In the instant case there is no evidence of an antenuptial agreement in relation to dower, or of an agreement in the sense of a contract between the parties, at any time, either before or after marriage. The position of defendants is that plaintiff’s husband made a substantial pecuniary provision for her, gave her the most solemn notice (by the terms of his will) that such provision had been made for her, and that it was intended to be in lieu of dower. She did not have to take it. She had every opportunity necessary to inform herself whether the insurance policy or the dower would advantage her most. She was merely called upon to elect. Defendants claim that section 199 of the Real Property Law puts her to that election. (Jones v. Fleming, 104 N. Y. 418; Hogg v. Lindridge, 151 App. Div. 513; Lee v. Tower, 124 N. Y. 370.)

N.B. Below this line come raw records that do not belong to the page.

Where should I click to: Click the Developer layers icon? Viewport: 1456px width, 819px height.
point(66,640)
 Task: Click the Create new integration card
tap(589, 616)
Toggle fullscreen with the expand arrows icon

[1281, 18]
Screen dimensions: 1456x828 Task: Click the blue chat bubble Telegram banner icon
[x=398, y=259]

Plaintiff’s counsel cites numerous authorities to show that courts are very tender of a widow’s right to dower. That is true. He cites numerous other authorities to prove that the plaintiff took her $4,806.79 by virtue of a contract between the insurance company and her husband, acting for her, and that she has claimed and taken nothing under the will. That is granted. (Van Dermoor v. Van Dermoor, 80 Hun, 107.) He relies mainly upon the authority of Matter of Kiekebusch (244 N. Y. 236). That case is not in point. In the Kiekebusch case there was an antenuptial agreement to give the wife $5,000. That agreement was fulfilled by the husband’s making her beneficiary of a $5,000 life insurance policy. Later he made a will in which he bequeathed her $5,000; and on the *745same day he made his will he made written application to the insurance company to change his policy so as to make his estate the beneficiary; but when told that the change could not be made until he also delivered the policy to the company, so that the change could be indorsed thereon, he failed ever to so deliver the policy, and there was evidence that he even withdrew the application for change of beneficiary. Under these circumstances the widow was allowed to collect on both the policy and the legacy.

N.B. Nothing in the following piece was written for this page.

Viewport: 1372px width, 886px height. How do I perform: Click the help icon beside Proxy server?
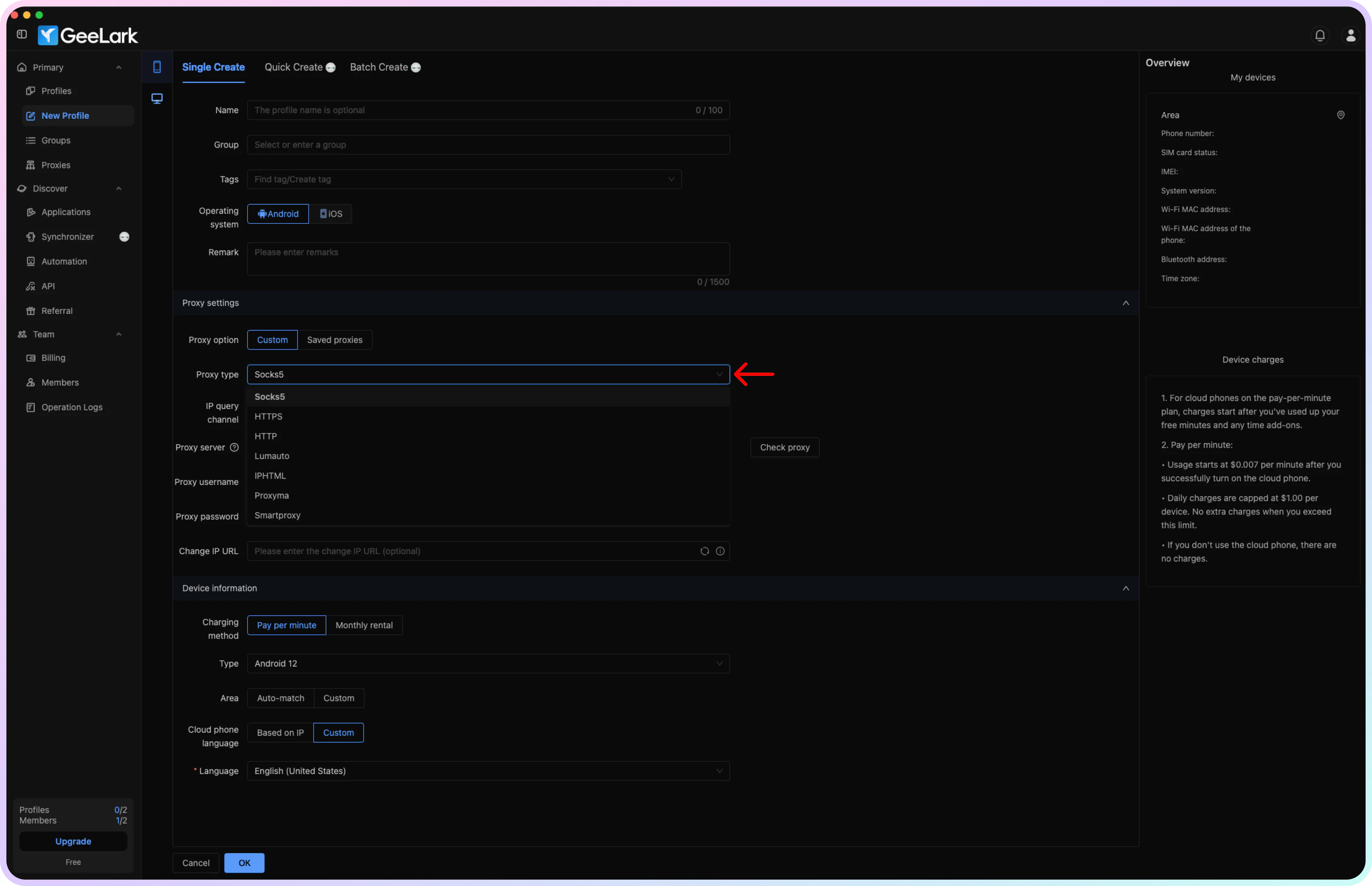pos(234,448)
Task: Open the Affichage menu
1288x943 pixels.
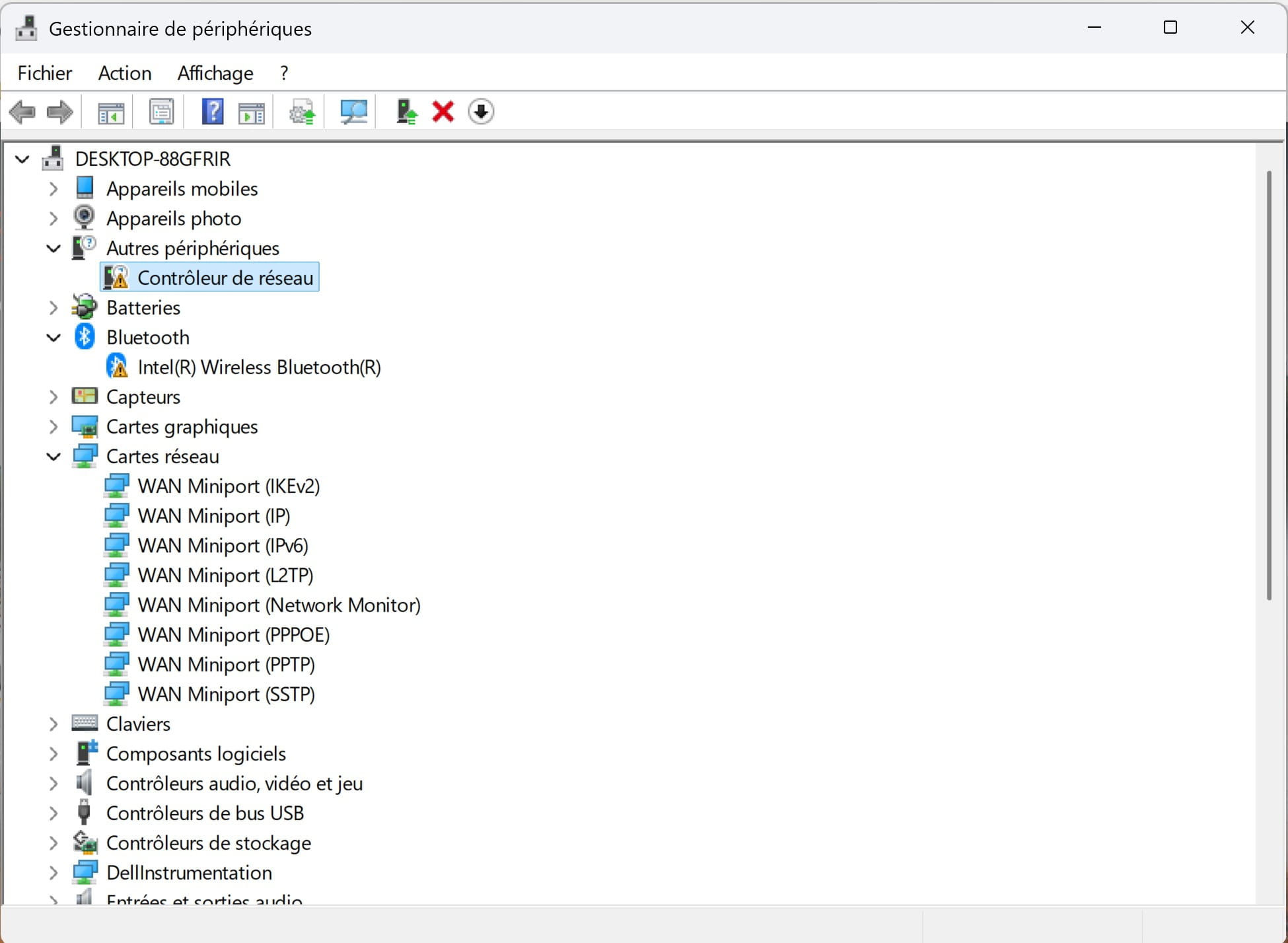Action: [x=215, y=73]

In the instant case there was no agreement between the husband and "wife in regard to dower. He simply made a pecuniary provision for her in lieu of dower which she could accept or refuse as she saw fit. (Real Prop. Law, § 199.) She accepted the pecuniary provision having full knowledge of the conditions attached. I think she has made such an election as bars her from dower.

Her complaint should be dismissed, with costs.